Jilted lovers used to be consoled by friends with the reassurance that "there are plenty more fish in the sea." That analogy may not be valid much longer. Here are some excerpts from a column in the Guardian's Datablog:
This image shows the biomass of popularly-eaten fish in the North Atlantic Ocean in 1900 and in 2000...The study itself was published in Fish and Fisheries in 2003. Here's part of the abstract -
Dr Villy Christensen and his colleagues at the University Of British Columbia used ecosystem models, underwater terrain maps, fish catch records and statistical analysis to render the biomass of Atlantic fish at various points this century...
These early accounts and data on the past abundance of fish help reveal the magnitude of today's fish stock declines which are otherwise abstract or invisible.
They also help counter the phenomenon of "shifting environment baselines". This is when each generation views the environment they remember from their youth as "natural" and normal... The problem is, the sea was already heavily exploited when we were young. So this is a kind of collective social amnesia that allows over-exploitation to creep up and increase decade-by-decade without anyone truly questioning it...

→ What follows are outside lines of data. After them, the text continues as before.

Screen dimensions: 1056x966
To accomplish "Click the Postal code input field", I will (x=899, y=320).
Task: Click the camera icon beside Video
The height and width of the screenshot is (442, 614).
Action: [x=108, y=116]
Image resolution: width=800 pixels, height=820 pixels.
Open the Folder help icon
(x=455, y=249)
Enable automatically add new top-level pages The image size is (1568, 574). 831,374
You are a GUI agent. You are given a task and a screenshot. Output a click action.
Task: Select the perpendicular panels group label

As Prof Roberts writes: "The greater part of the decline of many exploited populations happened before the birth of anyone living today."

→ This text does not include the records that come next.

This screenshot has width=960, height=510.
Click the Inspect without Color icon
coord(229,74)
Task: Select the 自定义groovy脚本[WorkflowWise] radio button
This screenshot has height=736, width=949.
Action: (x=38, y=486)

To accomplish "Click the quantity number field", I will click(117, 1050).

We estimate the biomass of high-trophic level fishes in the North Atlantic... from 1880 to 1998. We extract over 7800 data points that describe the abundance of high-trophic level fishes as a function of year, primary production, depth, temperature, latitude, ice cover and catch composition.We then use a multiple linear regression to predict the spatial abundance for all North Atlantic spatial cells for 1900 and for each year from 1950 to 1999. The results indicate that the biomass of high-trophic level fishes has declined by two-thirds during the last 50-year period, and with a factor of nine over the century. Catches of high- trophic level fishes increased from 2.4 to 4.7 million tonnes annually in the late 1960s, and subsequently declined to below 2 million tonnes annually in the late 1990s... Our results raise serious concern for the future of the North Atlantic as a diverse, healthy ecosystem; we may soon be left with only low-trophic level species in the sea.Writing this post has reminded me that I need to revisit my review of the excellent book Paradise Found: Nature in America at the Time of Discovery, by Steve Nicholls. I wrote one post about the topic last year, but there's much more amazing information to present.